Berliner Tagebuch #4

von Alfriede Kerl

Heute in die Welt von Tante L. nach Grunewald entschwebt. Hach! Man möchte am liebsten versinken, in den dunkelblauen, weichen Fauteuils, die einen wie ein kleines Nestchen wohlig umschmeicheln und nie mehr loslassen mögen! L. wandelt indes in eleganten, weiten Seidenhosen über ihre orientalische Auslegeware durch sonnengelb tapezierte, stuckierte Salons und kredenzt selbstgebackene Küchlein und Kaffee im efeuornamentierten Sommerporzellan – Grazie, Anmut & haut la main. Hach! Hach! Wie pittoresk die ersten Strahlen der Frühlingssonne das angrenzende arkadische  Gartenzimmer fluten – zauberhaftestes Trompe-l’œil einer kleinen Laube. Die Vöglein zwitschern in den Hortensien, ein wohlbeleibtes Springbrunnenpüttlein plätschert gut gelaunt vor sich hin, sanfter Frühlingswind streichelt durch die Birken. Unaufgeregtes Geplauder über diese und jene Kunstausstellung im Lande „Der Dix in Düsseldorf, toll arrangiert und irrsinnig ergreifend“. „Den Richter in Essen, müsst ihr unbedingt sehen!“ und melancholisches Schwelgen (jeden Satz mit einem leisen Ja-Ja-Seufzer beendend) in Familienerinnerungen. Hach! Hier hat die Welt noch die wohltuende Ordnung eines 80er Jahre Kaffeewerbespots.

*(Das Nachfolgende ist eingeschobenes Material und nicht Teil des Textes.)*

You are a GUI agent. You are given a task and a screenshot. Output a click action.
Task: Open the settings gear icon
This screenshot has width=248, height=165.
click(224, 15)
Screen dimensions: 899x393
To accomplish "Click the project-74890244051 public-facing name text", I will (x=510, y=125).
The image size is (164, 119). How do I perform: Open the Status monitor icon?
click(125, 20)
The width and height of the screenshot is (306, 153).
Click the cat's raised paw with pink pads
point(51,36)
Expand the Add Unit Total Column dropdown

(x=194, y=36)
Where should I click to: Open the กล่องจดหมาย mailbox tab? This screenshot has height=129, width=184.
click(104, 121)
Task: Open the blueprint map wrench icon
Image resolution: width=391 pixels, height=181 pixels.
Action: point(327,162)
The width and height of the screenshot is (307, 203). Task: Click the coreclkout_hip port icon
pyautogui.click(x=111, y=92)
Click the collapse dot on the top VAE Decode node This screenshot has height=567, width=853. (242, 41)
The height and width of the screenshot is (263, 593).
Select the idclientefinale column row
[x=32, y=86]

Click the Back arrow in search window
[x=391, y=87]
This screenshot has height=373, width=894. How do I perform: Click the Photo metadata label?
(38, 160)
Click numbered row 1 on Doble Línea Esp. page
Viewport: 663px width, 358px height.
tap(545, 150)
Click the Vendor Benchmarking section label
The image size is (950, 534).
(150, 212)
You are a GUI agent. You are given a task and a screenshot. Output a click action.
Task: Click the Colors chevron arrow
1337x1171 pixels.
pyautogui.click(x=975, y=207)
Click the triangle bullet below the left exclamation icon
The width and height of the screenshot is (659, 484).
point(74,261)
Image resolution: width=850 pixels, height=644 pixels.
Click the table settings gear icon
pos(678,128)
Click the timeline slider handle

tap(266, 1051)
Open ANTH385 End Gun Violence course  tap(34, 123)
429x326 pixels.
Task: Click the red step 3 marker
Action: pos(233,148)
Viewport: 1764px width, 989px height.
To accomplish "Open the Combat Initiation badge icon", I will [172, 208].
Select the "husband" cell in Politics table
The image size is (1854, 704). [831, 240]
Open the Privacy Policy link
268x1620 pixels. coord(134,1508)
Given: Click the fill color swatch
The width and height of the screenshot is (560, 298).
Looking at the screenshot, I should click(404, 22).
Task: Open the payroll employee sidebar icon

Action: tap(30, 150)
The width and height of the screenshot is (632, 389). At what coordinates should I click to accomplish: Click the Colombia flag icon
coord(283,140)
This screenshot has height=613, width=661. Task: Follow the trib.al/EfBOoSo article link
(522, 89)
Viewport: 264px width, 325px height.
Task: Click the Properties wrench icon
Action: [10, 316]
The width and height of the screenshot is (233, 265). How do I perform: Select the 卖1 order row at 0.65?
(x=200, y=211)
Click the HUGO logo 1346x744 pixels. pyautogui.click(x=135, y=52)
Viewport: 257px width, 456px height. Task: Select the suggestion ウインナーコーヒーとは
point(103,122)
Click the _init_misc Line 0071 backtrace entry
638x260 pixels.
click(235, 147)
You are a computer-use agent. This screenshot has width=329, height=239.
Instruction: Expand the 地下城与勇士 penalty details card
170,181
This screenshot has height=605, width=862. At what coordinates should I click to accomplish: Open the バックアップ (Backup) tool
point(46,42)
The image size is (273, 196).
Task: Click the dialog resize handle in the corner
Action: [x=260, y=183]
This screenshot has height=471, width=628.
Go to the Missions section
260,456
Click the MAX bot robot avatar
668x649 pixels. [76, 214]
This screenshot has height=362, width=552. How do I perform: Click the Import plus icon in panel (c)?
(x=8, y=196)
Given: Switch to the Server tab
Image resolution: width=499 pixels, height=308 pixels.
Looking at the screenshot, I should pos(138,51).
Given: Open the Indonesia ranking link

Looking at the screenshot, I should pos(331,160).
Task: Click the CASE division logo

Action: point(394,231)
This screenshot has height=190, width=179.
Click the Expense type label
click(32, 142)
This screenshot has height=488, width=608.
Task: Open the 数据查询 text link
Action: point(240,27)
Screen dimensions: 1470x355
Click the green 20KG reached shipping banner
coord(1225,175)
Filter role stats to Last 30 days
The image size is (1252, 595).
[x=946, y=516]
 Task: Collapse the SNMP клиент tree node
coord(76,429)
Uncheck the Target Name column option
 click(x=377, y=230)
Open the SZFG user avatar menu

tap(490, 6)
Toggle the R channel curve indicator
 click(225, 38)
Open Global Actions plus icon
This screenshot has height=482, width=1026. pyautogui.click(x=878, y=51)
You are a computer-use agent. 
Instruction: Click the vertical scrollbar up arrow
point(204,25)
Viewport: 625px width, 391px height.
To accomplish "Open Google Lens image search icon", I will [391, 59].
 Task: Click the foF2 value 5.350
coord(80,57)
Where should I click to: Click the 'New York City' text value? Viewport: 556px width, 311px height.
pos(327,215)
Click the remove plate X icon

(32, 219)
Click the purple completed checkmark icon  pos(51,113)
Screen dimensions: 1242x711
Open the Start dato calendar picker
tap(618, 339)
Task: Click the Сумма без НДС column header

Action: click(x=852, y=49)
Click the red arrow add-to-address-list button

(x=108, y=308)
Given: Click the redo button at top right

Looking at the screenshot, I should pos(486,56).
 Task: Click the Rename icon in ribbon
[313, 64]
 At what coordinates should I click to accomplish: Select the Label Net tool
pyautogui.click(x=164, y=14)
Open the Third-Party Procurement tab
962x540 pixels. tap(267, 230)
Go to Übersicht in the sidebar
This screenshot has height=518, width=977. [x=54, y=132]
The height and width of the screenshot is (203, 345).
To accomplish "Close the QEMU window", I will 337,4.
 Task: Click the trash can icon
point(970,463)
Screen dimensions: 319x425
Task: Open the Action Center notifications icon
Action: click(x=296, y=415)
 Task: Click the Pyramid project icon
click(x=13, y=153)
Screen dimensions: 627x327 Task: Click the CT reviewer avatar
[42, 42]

Leider gibt es dergleichen opulentes Interieur nicht mehr viel in den sogenannten In-Bezirken Mitte und Prenzlauer Berg. Da rümpelt man sich sein In-Chambre mit 50er Jahre Repliken oder ollen 60er Kommödchen vom Sperrmüll zu, über deren Originalität man anhand auswendig gelernter Designlexikon-Artikel ins Schwärmen gerät. Keine Patina! Zum Glück übt man gerade den Turnaround und Omas Art-Déco-Anrichte wird wieder aus dem Keller geschleppt und an die Wand gehievt. Aber welch neumodische Unart, dass Wohnungen von besonders kreativen Menschen auch immer gleich Showrooms sein müssen. (Man wird den Eindruck nicht los, sie seien eigentlich nur zu diesem Zwecke überhaupt eingerichtet worden). Wozu? Und siehe: Das Habitat der ganz besonders erfolgreichen und ganz besonders kreativen Berliner sieht heutzutage so aus (= teuerst + mindestens von zwei international-namhaften Interieurdesignern en detail kuratierte + zusammenauktionierte Gebrauchsgegenstands-, Kunst- und Möbelcollage. BRÜCHE, BRÜCHE, BRÜCHE! Designer ja, aber pas de tout bloß nicht von der Stange!)! Bittesehr! Oho! Aha!  Sogar das Teekännchen ein Originalentwurf von Gio Ponti – quel effort intense. Man könnte es als neue Biedermeierlichkeit goutieren, wenn dieser  elende Missionsdrang nicht wäre, selbst den Flaschenöffner aritkelweise zu veröffentlichen! So ALSO leben die oberen Zehntausend in Berlin zwosiebzehn! DAS ist also ihr Flaschenöffner! Immerhin, und das ist sehr beruhigend an diesen Upper-Class-Lifestyle-Zoos, Berlin ist nicht nur arm und sexy.